I decided, after the last discussion of smartd and S.M.A.R.T. disks, to take a look in my /var/log/messages, and I'm seeing fair bit of this:
Sep 10 20:11:23 mhrichter smartd[3361]: Device: /dev/sda, 4294967295 Offline uncorrectable sectors Sep 10 20:41:23 mhrichter smartd[3361]: Device: /dev/hdb, 21 Currently unreadable (pending) sectors Sep 10 20:41:24 mhrichter smartd[3361]: Device: /dev/sda, 4294967295 Currently unreadable (pending) sectors Sep 10 20:41:24 mhrichter smartd[3361]: Device: /dev/sda, 4294967295 Offline uncorrectable sectors Sep 10 21:11:23 mhrichter smartd[3361]: Device: /dev/hdb, 21 Currently unreadable (pending) sectors Sep 10 21:11:23 mhrichter smartd[3361]: Device: /dev/sda, 4294967295 Currently unreadable (pending) sectors Sep 10 21:11:23 mhrichter smartd[3361]: Device: /dev/sda, 4294967295 Offline uncorrectable sectors
Clearly there is a minor problem on /dev/hdb, which doesn't really surprise me, nor is it particularly worrisome (because I don't use that drive much).

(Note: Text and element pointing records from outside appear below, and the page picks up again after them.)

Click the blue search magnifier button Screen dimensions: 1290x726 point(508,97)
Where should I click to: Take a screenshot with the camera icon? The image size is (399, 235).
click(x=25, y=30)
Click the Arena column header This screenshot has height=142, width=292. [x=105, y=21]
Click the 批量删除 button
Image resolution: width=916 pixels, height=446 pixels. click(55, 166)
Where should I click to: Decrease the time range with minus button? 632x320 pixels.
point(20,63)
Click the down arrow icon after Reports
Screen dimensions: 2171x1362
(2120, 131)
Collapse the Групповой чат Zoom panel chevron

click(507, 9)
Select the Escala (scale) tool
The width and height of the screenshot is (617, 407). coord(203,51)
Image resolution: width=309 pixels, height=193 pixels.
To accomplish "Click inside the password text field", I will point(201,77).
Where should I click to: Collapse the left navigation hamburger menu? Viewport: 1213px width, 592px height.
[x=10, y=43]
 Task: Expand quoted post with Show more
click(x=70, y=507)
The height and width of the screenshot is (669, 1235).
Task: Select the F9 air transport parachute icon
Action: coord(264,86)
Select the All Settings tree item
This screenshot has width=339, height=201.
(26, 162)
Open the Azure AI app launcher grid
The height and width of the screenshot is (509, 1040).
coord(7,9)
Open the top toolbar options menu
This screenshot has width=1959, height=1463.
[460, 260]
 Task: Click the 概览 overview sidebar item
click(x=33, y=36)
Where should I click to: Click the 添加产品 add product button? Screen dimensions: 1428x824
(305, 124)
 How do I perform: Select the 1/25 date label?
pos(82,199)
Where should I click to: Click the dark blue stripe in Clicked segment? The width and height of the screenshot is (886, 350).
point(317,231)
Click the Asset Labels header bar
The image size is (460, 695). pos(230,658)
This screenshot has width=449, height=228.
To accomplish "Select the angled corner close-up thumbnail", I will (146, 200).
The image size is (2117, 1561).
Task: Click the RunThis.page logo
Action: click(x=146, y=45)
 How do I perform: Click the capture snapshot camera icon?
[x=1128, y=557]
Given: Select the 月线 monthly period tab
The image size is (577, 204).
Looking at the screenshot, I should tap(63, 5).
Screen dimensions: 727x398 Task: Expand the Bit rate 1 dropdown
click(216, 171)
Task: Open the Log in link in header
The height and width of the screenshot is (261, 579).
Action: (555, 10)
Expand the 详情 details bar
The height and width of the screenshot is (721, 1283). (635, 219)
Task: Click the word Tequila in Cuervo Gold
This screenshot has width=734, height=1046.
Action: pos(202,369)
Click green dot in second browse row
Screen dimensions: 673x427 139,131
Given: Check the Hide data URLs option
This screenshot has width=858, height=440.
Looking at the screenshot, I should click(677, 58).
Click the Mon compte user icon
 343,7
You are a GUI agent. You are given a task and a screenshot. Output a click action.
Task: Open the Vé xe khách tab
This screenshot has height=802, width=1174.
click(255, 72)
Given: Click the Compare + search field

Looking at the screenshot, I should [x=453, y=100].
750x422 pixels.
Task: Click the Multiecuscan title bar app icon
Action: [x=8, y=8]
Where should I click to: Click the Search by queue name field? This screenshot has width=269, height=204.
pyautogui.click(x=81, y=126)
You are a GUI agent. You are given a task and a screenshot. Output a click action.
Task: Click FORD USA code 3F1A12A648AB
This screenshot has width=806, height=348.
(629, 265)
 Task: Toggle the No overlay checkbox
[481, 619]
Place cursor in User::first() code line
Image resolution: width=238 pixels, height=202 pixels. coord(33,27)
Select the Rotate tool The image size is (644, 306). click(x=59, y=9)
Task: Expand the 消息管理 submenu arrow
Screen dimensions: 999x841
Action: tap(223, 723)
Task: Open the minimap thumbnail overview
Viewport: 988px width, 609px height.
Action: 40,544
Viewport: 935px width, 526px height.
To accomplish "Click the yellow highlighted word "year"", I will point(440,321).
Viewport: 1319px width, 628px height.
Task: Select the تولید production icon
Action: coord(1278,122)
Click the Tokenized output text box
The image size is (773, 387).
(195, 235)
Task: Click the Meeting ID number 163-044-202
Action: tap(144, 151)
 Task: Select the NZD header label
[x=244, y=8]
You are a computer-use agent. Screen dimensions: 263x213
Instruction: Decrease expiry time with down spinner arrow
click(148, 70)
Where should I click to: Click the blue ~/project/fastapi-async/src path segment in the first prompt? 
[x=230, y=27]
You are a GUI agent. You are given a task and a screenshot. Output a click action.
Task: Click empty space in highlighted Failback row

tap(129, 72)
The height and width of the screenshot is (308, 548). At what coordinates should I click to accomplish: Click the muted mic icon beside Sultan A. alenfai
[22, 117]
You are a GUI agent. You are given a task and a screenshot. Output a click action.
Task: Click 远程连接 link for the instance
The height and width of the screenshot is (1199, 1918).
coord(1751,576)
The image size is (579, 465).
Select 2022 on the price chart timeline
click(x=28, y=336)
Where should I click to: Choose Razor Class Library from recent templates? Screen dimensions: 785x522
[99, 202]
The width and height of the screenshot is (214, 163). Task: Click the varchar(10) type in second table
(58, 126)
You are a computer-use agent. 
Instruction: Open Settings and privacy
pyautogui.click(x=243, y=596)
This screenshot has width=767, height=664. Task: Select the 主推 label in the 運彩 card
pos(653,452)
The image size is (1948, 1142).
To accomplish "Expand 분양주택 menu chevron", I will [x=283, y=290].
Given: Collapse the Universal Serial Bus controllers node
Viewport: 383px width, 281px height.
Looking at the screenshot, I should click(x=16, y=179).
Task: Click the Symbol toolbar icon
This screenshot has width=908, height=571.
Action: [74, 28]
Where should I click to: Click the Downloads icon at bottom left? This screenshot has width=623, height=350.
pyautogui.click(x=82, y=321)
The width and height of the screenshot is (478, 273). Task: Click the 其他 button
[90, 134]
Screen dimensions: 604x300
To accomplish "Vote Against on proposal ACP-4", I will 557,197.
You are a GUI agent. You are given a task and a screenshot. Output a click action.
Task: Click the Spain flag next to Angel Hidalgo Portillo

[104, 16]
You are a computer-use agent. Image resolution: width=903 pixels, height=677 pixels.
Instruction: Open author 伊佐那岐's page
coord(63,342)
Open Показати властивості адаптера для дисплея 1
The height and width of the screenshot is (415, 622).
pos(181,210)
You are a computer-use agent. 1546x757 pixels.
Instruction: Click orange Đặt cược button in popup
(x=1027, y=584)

However, the other one I find more than a little curious.
/dev/sda is a Seagate 300GB SATA drive that's coming up on two years old next month, but the number of "Currently unreadable (pending) sectors" or "Offline uncorrectable sectors," depending on which one you believe, is interesting - 4294967295 is FFFFFFFF in hex, and I'm running a 64-bit machine.
Google is not particularly informative on this subject - anyone know more than general suggestions about dd, badblocks, etc.? This is my boot and primary system disk (has been for some time), but the error message is essentially meaningless (to me, right now).
Thanks.
mhr
PS: In the last couple of months there was a discussion of how to make the disk less active, starting with someone reporting that their disk drive activity light blinked every 30 seconds or something like that. I tried to find it again, but I couldn't pin down what to search for - what was the solution?
MHR wrote:
Google is not particularly informative on this subject - anyone know more than general suggestions about dd, badblocks, etc.? This is my boot and primary system disk (has been for some time), but the error message is essentially meaningless (to me, right now).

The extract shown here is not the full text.